In this post, I’ll be implementing Principal Component Analysis (PCA) from scratch in Python. This is the eighth post in the “Machine Learning from Scratch” series.

PCA is an unsupervised learning technique used for dimensionality reduction. It transforms high-dimensional data into a lower-dimensional space while preserving as much variance as possible.

Principal Component Analysis

PCA identifies the directions (principal components) along which the variance in the data is maximized. These components are orthogonal to each other and ordered by the amount of variance they explain.

The algorithm works as follows:

  1. Standardize the data by subtracting the mean
  2. Compute the covariance matrix
  3. Calculate eigenvectors and eigenvalues of the covariance matrix
  4. Sort eigenvectors by eigenvalues in descending order
  5. Select the top k eigenvectors as principal components
  6. Transform the data by projecting it onto these components

PCA is widely used for visualization, noise reduction, and as a preprocessing step before applying other machine learning algorithms.

Implementation

I’m using numpy for numerical computations. For testing, I’ll use the Iris dataset from scikit-learn and reduce it from 4 dimensions to 2 for visualization.

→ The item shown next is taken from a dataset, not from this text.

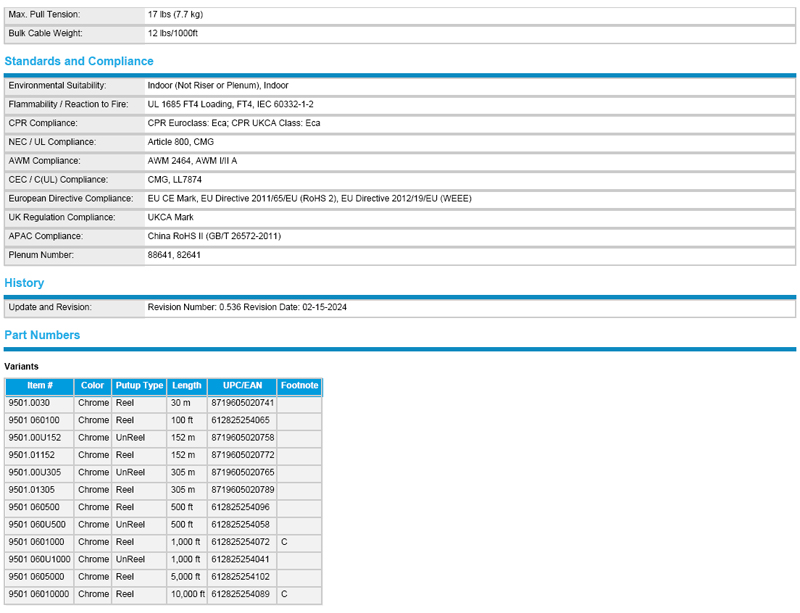The height and width of the screenshot is (613, 800).
Task: Click the Color column header
Action: [92, 385]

The PCA class has the following methods:

  • __init__: Constructor to set the number of components.
  • fit: Method to compute principal components from the training data.
  • transform: Method to project data onto the principal components.
import numpy as np
from sklearn import datasets
import matplotlib.pyplot as plt

class PCA:
    def __init__(self, n_components):
        self.n_components = n_components
        self.components = None
        self.mean = None

    def fit(self, X):
        self.mean = np.mean(X, axis=0)
        X = X - self.mean

        cov = np.cov(X.T)

        eigenvectors, eigenvalues = np.linalg.eig(cov)

        eigenvectors = eigenvectors.T

        idxs = np.argsort(eigenvalues)[::-1]
        eigenvalues = eigenvalues[idxs]
        eigenvectors = eigenvectors[idxs]

        self.components = eigenvectors[:self.n_components]

    def transform(self, X):
        X = X - self.mean
        return np.dot(X, self.components.T)

Now let’s test PCA on the Iris dataset by reducing it from 4 dimensions to 2.

if __name__ == '__main__':
    data = datasets.load_iris()
    X = data.data
    y = data.target

    pca = PCA(n_components=2)
    pca.fit(X)
    X_projected = pca.transform(X)

    print(f"Original shape: {X.shape}")
    print(f"Transformed shape: {X_projected.shape}")

    fig = plt.figure(figsize=(8, 6))
    plt.scatter(
        X_projected[:, 0], X_projected[:, 1], 
        c=y, cmap='viridis', s=40
    )
    plt.xlabel('First Principal Component')
    plt.ylabel('Second Principal Component')
    plt.show()

Let’s visualize the dimensionality reduction:

PCA Plot

The plot shows the Iris dataset projected onto its first two principal components. Despite reducing from 4 dimensions to 2, the three species remain well-separated, demonstrating that PCA preserved the important structure in the data.

That’s all for this post. Thanks for reading!